- Revenues decreased 53% to $ 3.7 million.
- GAAP Earnings per share fell to 50% to $0.04.
- Tax-adjusted non-GAAP Earnings per share fell 40% to $0.03.
While we didn't expect results to drastically recover from plant closure issues we discussed in our initial report, we were hoping for a slightly better financial showing. Furthermore, China Carbon did not revisit its financial guidance that stated top and bottom line growth of 15% to 20%.
Still, there was some encouraging information presented in China Carbon's press release that bodes well for long-term investors.
- A resolution of a capitalization issue arising from the reverse merger transaction in December 2007 that called for the company to pay $4 million in fees.
- China Carbon is now starting to see an increase in order flow. "The Company received purchase orders late in the second quarter that it expects will be filled in the third and fourth quarters of 2009." (Source: 2nd Qtr.
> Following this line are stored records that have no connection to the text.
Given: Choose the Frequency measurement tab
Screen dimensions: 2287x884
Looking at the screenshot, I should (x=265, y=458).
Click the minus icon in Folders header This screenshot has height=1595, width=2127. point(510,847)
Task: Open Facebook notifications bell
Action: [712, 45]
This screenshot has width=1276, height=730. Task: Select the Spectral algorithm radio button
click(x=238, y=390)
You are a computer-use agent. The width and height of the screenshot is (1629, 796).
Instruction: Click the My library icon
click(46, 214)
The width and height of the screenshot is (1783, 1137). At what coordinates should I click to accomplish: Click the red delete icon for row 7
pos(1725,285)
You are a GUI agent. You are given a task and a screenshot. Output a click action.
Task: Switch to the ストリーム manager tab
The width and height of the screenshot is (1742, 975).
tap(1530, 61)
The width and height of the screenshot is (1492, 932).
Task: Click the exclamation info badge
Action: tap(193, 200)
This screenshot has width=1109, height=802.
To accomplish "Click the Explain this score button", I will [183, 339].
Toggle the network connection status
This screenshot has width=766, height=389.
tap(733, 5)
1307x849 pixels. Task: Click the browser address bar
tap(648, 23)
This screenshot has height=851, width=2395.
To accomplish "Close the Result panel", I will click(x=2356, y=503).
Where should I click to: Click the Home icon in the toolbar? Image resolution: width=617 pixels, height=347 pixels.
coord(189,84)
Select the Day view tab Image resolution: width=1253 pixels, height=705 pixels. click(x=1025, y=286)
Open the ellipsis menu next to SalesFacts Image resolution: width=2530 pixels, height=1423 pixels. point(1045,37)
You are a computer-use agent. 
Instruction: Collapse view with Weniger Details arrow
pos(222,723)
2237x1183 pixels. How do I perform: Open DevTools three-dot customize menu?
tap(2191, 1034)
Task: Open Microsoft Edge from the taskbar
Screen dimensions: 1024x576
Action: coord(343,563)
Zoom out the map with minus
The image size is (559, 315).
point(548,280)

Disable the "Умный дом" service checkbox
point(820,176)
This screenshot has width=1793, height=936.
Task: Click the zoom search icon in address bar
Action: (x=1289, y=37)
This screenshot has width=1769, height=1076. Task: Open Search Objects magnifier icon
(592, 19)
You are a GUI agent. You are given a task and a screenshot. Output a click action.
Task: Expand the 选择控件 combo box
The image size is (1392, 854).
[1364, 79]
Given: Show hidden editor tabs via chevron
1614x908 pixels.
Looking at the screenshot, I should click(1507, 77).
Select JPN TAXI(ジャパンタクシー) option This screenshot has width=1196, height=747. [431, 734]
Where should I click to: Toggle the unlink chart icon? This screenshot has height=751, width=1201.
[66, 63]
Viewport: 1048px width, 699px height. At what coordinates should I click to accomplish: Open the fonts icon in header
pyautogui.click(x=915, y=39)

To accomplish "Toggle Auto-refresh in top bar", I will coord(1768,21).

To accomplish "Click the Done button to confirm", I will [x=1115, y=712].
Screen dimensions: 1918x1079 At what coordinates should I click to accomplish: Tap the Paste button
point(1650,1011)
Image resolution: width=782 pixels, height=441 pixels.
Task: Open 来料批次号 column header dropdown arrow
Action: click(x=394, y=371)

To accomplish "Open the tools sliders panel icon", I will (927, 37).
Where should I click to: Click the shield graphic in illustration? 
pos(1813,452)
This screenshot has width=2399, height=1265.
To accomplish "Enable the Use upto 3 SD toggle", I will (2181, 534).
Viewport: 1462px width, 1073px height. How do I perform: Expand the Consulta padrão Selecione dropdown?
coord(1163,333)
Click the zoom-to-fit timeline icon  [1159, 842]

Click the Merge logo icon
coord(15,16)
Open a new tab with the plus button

Press Release.)
- The company commented that it is pursuing acquisition opportunities.
Value investors can find solace in that the stock is still trading at a discount to its current book value per share of $2.61. China Carbon will likely have to relay a message that it can resume earnings per share growth in the near future in order to fully garner Wall Street's attention. The stock has already come a long way in a short period of time, mainly due to capital restructuring initiatives. Now it is time for China Carbon to show the street that it can grow its business. Completing an acquisition could accomplish this task.